Übertrage aus dem Text zur Gleichberechtigung in der DDR diesen Satz ins Englische: „Frauen haben lange um ihre Schul- und Berufsausbildung kämpfen müssen und damit um ihr Selbstbestimmungsrecht – die Geschichte liefert dafür viele Beispiele.“

_Text_.
■ ■ ■ ■ ■

In der Verfassung der DDR war die Gleichberechtigung der Frau Bestandteil der Ablehnung jeglicher Diskriminierung einer Menschengruppe. Danach hatten Frau und Mann „die gleiche Rechtsstellung in allen Bereichen des gesellschaftlichen, staatlichen und persönlichen Lebens“. Die individuellen Menschenrechte wurden darum nicht als isolierte Männer-, Frauen- und Kinderrechte erfasst, sondern als politische, wirtschaftliche und soziale Rechte, die der Staat garantierte und jeder einzelne Bürger realisierte, wobei er bei seiner Kritik an nicht diesen Standards entsprechenden Zuständen staatliche Unterstützung fand. Dabei erfolgte die Gleichstellung der Geschlechter immer unter dem Einfluss dessen, was geschichtlich gewachsen und daher aufgearbeitet oder überwunden werden musste – das Erbe war älter als 2000 Jahre. Frauen haben lange um ihre Schul- und Berufsausbildung kämpfen müssen und damit um ihr Selbstbestimmungsrecht – die Geschichte liefert dafür viele Beispiele. Wer das berücksichtigt, kann den Fortschritt des Erreichten in der Geschlechtergleichstellung in der DDR ermessen und versteht Widersprüchliches als Ausdruck des Aufeinandertreffens von geschichtlich Gewordenem und Neuem.

■ ■ ■ ■ ■

_Quellenauszug_.
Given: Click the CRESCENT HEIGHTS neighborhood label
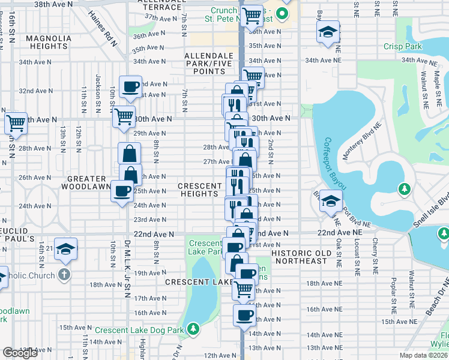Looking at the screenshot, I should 199,190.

■ ■ ■ ■ ■

_Lösung_. For a long time, women had to fight for their schooling and vocational training, and thus for their right to self-determination – history provides many examples of this.